ZITIERTE PASSAGE:

****************

Das Haupthighlight der neueren Songs ist eine epische Version von „The Place Where I Belong“, die mit Dudas klagendem Gesang beginnt. Die Hauptstars dieses Stücks sind jedoch Lapajs plätschernde Orgelläufe und Mellers sanfte Gitarren-Swings, die in ein feierliches Finale fließen. „Egoist Hedonist" (aus Anno Domini High Definition von 2009), dessen Text über Betäubung und Deindividualisierung auf seine ironische Art umso erschreckender wirkt, ist eine großartige Komposition, der Aufbau und das Konzept sind exzellent, das Ganze untermalt mit spacigen Tasten, großartiger Bassarbeit, schwerer metallischer Gitarre und einem erfrischenden Bläserabschnitt.

****************

AUFLISTUNG:
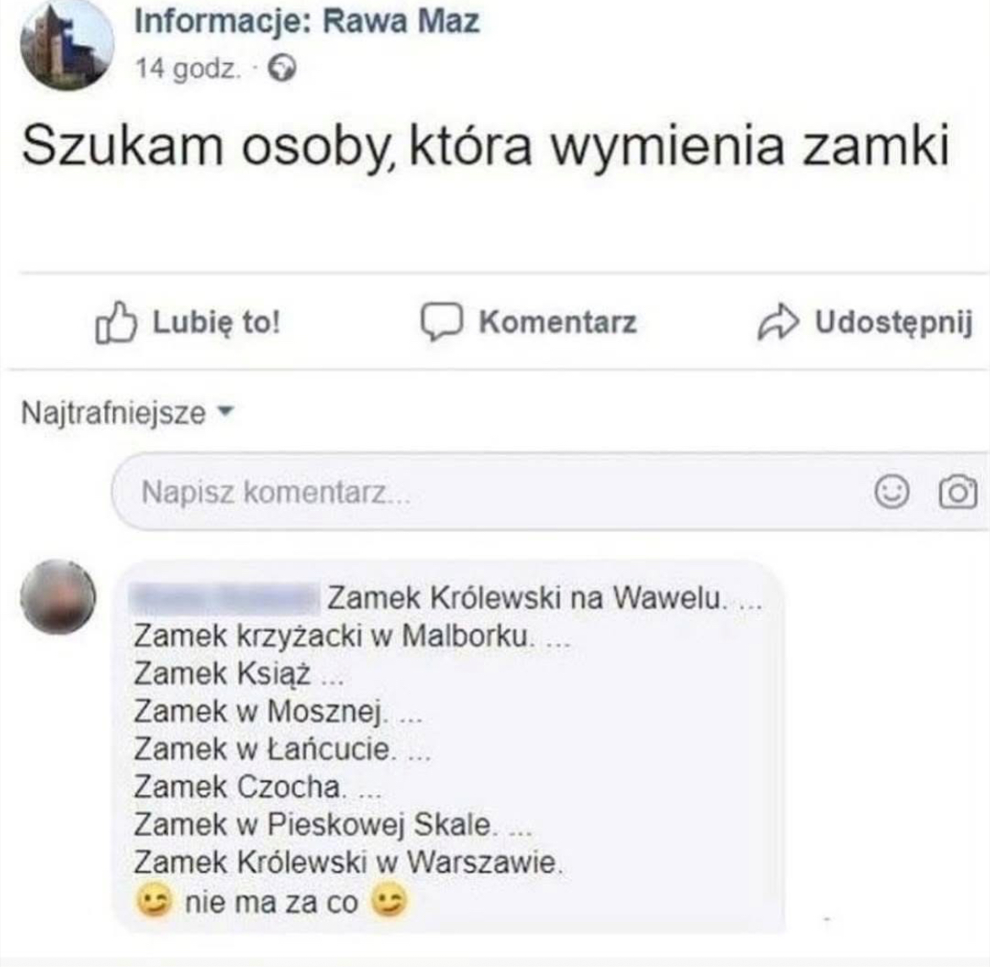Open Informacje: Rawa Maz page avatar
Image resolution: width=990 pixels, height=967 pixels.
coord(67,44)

****************

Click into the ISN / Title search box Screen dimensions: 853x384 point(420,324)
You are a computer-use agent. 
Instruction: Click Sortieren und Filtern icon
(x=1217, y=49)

****************

AUFGABENSTELLUNG: Schreiben Sie aus der zitierten Passage den Abschnitt von „Das Haupthighlight der“ bis einschließlich „einem erfrischenden Bläserabschnitt.“ wortgetreu ab. Die Auflistung ist hierfür ohne Belang.

MUSTERLÖSUNG:
Das Haupthighlight der neueren Songs ist eine epische Version von „The Place Where I Belong“, die mit Dudas klagendem Gesang beginnt. Die Hauptstars dieses Stücks sind jedoch Lapajs plätschernde Orgelläufe und Mellers sanfte Gitarren-Swings, die in ein feierliches Finale fließen. „Egoist Hedonist" (aus Anno Domini High Definition von 2009), dessen Text über Betäubung und Deindividualisierung auf seine ironische Art umso erschreckender wirkt, ist eine großartige Komposition, der Aufbau und das Konzept sind exzellent, das Ganze untermalt mit spacigen Tasten, großartiger Bassarbeit, schwerer metallischer Gitarre und einem erfrischenden Bläserabschnitt.